In the course of the last 12 months of therapy I have learned how to be a better friend to myself and my Self. Believe me when I tell you that it is one of the hardest lessons to learn, after so many years to suppressing this relationship, putting others first, and shelving personal projects, some of which I eventually forgot about.
Sundays are my nostalgia days, when I treat myself to remaining at home in my pyjamas, enjoying the company of my cats, and pottering around the apartment. This particular weekend I need to detox emotionally and physically, having indulged a bit too much in copious amounts of food – Christmas-related events of course. Now that all the decorations are up, this oasis that I call home is a safe haven, the much needed anchor where I can safely fall apart and pick up the pieces, discarding those that are no longer suitable to carry around with me.
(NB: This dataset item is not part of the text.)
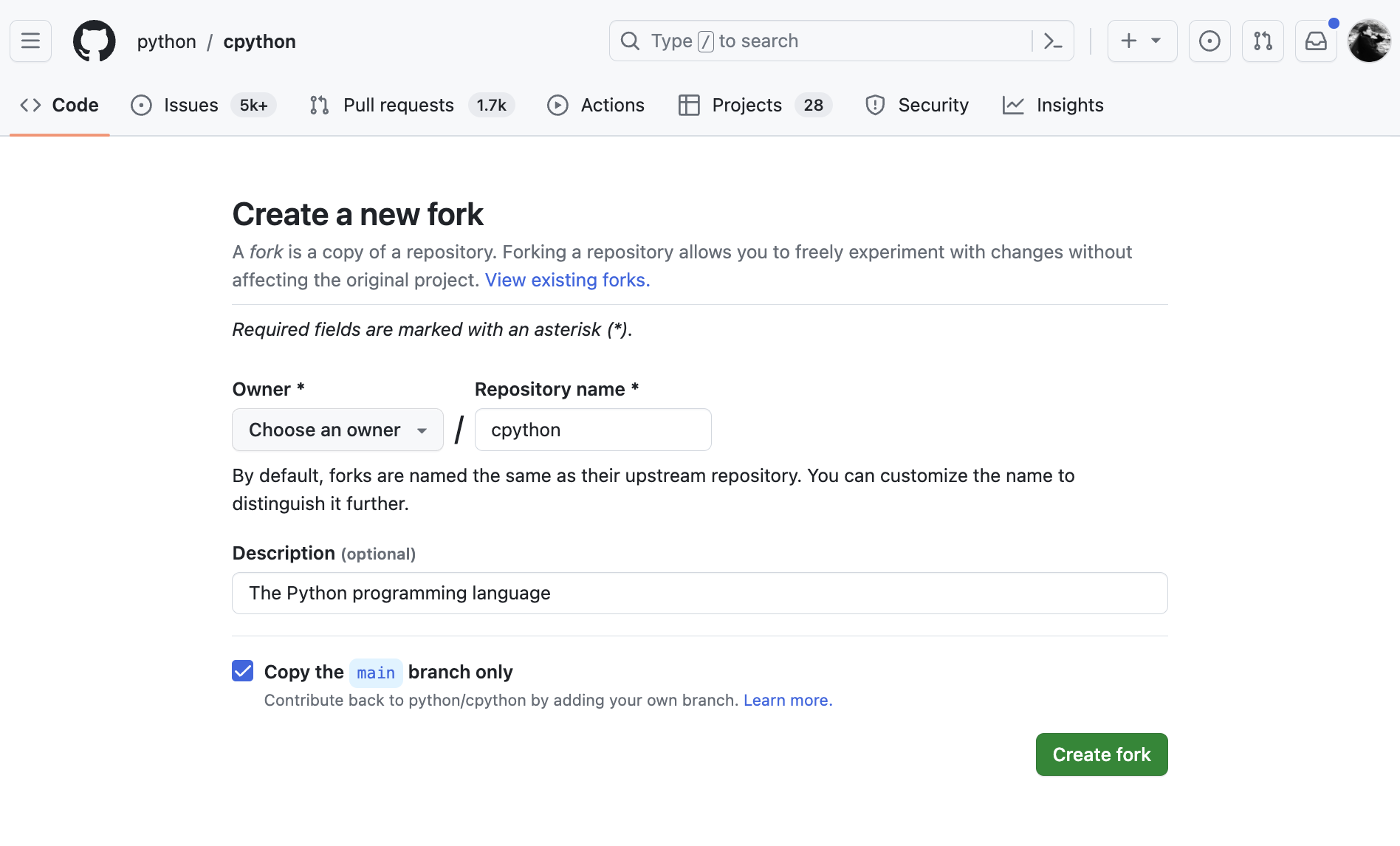This screenshot has width=1400, height=846.
Task: Focus the Repository name field
Action: tap(592, 430)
Although the end of the year tends to bring around a lot of sentimental thoughts, it is also a time to face up to some accountability and evaluate the past 12 months. Dividing my life into three main categories: Body, Mind, and Soul.
The decision to resume playing tennis is by far the best decision I made this year. Not only did it force me to take up a sport again, but it also re-introduced me to a much needed structure and strategy in approaching people and issues in my life. Consistency is the name of the game, along with timing and strength, but most importantly, control.
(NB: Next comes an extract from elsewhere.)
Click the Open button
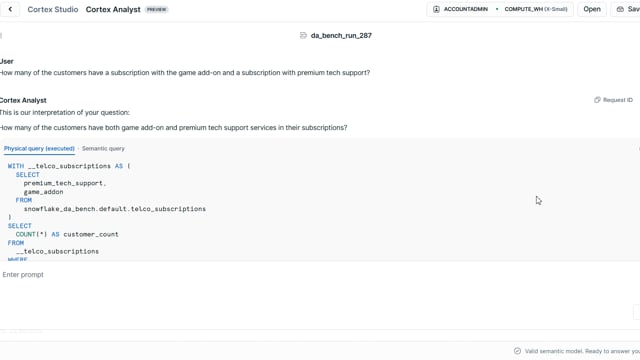640x360 pixels. pyautogui.click(x=592, y=9)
I have also learned to cook for one person and treat myself to good, healthy meals, putting in a lot of effort to breakfast or dinner. Starting over after the divorce and learning to cook only one person is difficult, and the loneliness of eating along at the table is crushing to the soul. But the body craves for basic nourishment and I have always enjoyed cooking.
Lesson: Cooking for one is easier to accomplish than baking for one.
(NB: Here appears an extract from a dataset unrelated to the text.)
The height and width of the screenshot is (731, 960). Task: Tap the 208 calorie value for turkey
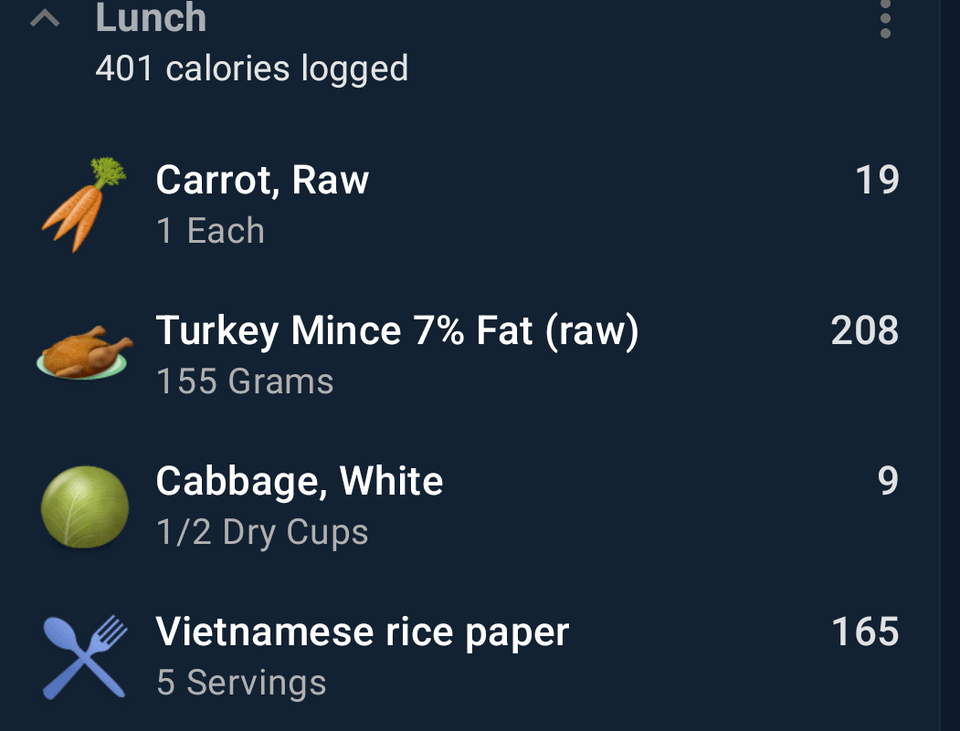click(864, 331)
It took me much longer to summon up the courage to bake for myself and give in to a craving or two. It would be so much easier to run to the bakery and buy some slices of cake or a pastry, but that would be cowardly, and the easy way out. So I started out with a chocolate cake, loaded it with chocolate chips for good measure, and drowned it with rum afterwards.
That was for the first Sunday of Advent.
This week I took things a step further and decided to give in to another craving: cinnamon rolls. I dislike the commercial cinnamon rolls with a passion. They are loaded with icing and so sweet that you can’t enjoy the bread or indulge in the cinnamon. It has been so long since I last baked these goodies that I completely forgot how much I dislike the yeast rolls, as they turn out heavy. So it was back to the drawing board for a recipe with baking powder instead.
As I lit the two Advent candles this morning, turned on the Christmas lights and the heady aroma of the cinnamon rolls in the oven wafted through the rooms, a sense of peace came over me. It suddenly didn’t matter that it was raining non-stop outside and the gusty wind howled eerily – the cats and I were safe and warm, and we have all made it through the turbulence of 2018.